Short problem
Could you reproduce the records from the line containing "Task: Click the blue DANA wordmark text" up to and including the line containing "(x=1821, y=222)", swapping "shortcut" for "hotkey" and keeping everything else the same?

Records provided
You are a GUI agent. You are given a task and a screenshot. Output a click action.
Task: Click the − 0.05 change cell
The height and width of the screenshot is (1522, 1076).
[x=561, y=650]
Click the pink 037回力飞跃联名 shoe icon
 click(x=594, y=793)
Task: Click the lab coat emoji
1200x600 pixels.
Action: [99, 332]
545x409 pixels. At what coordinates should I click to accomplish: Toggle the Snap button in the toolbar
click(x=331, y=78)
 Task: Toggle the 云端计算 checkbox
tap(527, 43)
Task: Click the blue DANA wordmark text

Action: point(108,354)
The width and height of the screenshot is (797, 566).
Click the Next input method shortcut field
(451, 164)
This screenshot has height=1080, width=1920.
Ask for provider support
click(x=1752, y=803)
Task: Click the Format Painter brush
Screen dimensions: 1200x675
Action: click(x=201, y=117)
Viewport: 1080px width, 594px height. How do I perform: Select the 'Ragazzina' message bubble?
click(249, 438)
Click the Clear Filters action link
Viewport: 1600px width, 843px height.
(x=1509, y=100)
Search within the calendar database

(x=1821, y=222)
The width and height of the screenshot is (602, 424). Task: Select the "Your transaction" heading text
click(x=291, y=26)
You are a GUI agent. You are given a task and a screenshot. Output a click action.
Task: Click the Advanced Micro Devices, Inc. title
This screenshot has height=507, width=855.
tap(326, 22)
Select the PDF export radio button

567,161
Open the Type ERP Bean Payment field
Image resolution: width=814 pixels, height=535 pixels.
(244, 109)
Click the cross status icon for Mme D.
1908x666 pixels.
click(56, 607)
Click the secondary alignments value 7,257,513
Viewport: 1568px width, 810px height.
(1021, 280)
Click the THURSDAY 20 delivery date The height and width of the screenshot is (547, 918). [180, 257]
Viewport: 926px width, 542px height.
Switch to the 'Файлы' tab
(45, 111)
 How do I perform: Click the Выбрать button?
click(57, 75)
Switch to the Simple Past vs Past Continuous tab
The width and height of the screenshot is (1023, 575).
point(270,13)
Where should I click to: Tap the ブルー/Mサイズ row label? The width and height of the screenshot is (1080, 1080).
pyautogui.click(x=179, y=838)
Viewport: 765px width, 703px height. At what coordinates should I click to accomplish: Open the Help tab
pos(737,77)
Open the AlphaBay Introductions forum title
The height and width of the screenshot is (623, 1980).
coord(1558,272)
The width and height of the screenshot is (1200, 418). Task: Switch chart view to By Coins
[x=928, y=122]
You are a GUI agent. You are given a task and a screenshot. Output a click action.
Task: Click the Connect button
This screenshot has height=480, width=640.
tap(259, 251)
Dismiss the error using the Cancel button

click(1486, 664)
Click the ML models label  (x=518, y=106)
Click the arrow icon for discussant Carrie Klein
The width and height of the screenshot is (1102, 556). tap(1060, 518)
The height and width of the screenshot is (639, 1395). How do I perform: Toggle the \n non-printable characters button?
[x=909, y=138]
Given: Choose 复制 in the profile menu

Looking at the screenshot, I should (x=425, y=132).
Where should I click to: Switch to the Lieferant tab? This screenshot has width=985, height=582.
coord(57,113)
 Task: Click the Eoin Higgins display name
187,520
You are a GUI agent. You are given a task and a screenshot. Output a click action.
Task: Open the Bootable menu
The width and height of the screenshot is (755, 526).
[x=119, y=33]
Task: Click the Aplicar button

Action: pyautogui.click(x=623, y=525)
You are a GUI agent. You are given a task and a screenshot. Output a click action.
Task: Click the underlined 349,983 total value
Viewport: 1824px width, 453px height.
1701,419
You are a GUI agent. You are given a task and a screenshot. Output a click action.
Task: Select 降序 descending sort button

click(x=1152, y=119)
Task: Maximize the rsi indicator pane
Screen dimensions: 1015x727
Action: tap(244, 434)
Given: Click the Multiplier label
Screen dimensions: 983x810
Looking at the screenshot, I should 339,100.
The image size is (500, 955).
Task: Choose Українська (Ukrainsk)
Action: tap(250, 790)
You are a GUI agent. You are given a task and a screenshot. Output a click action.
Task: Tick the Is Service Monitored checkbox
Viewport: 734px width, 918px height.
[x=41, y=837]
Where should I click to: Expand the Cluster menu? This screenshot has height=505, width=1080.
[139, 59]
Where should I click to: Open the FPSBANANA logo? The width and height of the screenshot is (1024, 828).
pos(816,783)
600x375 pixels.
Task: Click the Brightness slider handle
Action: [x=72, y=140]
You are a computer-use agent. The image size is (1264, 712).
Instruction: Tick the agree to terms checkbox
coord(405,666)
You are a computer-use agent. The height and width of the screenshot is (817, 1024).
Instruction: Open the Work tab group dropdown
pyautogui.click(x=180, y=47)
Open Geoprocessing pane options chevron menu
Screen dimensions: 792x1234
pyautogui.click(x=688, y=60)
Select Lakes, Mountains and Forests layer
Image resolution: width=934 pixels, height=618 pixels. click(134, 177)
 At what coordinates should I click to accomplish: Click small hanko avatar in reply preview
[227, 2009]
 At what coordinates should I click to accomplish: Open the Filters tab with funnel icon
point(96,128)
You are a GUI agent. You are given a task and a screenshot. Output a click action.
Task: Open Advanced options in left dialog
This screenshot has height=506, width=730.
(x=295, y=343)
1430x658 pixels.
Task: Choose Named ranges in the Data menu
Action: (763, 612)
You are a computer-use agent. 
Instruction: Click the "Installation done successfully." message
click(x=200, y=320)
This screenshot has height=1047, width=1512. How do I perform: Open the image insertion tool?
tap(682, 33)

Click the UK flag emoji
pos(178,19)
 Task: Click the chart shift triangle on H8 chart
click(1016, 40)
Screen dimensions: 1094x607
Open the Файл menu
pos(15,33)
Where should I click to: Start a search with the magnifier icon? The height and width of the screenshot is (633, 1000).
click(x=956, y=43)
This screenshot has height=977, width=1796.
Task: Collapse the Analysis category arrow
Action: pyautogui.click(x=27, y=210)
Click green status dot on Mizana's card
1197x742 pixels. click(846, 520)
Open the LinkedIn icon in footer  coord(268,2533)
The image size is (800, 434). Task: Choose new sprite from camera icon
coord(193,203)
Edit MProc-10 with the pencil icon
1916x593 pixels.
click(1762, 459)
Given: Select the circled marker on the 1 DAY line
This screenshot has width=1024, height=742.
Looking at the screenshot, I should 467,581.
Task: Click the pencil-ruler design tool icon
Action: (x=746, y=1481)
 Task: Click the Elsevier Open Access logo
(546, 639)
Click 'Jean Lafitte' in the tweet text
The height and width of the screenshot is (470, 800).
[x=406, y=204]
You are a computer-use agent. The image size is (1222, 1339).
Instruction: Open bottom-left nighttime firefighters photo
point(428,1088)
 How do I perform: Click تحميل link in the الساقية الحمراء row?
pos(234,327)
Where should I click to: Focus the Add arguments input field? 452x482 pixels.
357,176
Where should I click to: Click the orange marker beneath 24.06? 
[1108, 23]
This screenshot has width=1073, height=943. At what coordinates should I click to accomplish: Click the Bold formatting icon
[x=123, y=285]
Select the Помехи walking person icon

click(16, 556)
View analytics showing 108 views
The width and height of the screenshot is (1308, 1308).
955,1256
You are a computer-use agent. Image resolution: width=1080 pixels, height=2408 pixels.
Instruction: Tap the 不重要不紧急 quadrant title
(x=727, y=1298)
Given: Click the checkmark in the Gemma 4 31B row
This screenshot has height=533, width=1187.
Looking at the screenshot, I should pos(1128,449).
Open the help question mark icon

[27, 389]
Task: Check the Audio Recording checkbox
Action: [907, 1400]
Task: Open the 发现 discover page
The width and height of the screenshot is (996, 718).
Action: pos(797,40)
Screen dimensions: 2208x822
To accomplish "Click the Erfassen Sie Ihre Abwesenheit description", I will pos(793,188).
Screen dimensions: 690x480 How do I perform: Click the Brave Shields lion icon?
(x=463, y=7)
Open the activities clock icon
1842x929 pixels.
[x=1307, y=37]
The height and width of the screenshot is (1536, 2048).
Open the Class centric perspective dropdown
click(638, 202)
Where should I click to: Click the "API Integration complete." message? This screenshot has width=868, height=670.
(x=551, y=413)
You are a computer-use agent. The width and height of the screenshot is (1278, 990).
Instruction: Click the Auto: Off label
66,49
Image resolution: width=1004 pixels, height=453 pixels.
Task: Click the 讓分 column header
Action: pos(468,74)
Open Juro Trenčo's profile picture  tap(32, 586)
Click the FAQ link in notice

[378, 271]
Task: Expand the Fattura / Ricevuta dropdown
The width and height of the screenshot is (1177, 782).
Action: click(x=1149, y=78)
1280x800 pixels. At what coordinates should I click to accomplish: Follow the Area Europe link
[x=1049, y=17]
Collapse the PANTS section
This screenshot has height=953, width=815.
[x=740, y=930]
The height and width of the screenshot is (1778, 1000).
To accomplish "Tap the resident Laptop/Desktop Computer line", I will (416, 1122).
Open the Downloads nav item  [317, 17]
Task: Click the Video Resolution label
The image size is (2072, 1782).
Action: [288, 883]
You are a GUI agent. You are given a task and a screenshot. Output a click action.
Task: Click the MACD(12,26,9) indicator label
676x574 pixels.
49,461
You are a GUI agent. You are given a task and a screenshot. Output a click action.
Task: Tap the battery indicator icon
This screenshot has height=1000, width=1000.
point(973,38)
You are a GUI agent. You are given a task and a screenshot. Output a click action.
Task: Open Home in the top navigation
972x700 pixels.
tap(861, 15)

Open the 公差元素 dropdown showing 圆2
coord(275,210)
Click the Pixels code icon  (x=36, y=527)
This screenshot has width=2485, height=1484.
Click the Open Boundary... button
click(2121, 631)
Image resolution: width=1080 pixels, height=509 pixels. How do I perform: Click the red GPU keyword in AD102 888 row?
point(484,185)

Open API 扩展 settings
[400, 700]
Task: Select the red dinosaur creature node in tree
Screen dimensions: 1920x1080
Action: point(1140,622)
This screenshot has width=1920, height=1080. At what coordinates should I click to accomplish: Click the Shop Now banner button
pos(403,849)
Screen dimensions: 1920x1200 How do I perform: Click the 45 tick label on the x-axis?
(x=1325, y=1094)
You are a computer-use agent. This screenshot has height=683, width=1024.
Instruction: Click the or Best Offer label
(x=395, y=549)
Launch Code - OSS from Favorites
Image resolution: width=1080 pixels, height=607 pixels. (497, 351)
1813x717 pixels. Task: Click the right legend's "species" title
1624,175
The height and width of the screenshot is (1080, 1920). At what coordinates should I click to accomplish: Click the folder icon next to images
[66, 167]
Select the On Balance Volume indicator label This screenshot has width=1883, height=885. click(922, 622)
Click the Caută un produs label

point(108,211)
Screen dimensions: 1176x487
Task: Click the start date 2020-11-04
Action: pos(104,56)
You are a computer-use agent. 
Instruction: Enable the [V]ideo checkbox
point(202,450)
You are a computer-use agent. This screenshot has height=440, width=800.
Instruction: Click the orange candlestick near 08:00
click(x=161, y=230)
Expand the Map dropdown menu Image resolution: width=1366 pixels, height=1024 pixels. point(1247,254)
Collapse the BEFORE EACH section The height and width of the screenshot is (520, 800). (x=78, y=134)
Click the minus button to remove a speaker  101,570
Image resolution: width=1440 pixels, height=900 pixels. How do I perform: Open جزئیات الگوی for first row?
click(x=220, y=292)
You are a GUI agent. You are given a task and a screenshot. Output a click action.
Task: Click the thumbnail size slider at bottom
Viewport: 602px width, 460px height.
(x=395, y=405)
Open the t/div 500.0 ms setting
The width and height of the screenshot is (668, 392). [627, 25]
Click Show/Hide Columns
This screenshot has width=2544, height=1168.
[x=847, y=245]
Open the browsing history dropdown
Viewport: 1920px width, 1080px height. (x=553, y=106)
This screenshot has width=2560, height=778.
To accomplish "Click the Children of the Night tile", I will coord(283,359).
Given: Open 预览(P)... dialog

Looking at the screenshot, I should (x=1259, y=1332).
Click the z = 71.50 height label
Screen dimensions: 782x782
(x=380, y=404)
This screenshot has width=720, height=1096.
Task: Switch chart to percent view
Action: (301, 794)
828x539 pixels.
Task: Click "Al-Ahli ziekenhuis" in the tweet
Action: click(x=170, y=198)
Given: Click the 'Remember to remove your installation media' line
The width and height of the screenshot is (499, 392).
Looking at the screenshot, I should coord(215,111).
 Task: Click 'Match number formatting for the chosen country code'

Output for this task
Task: Click the blue DANA wordmark text

Action: point(108,354)
The width and height of the screenshot is (797, 566).
Click the Next input method hotkey field
(451, 164)
This screenshot has height=1080, width=1920.
Ask for provider support
click(x=1752, y=803)
Task: Click the Format Painter brush
Screen dimensions: 1200x675
Action: click(x=201, y=117)
Viewport: 1080px width, 594px height. How do I perform: Select the 'Ragazzina' message bubble?
click(249, 438)
Click the Clear Filters action link
Viewport: 1600px width, 843px height.
(x=1509, y=100)
Search within the calendar database

(x=1821, y=222)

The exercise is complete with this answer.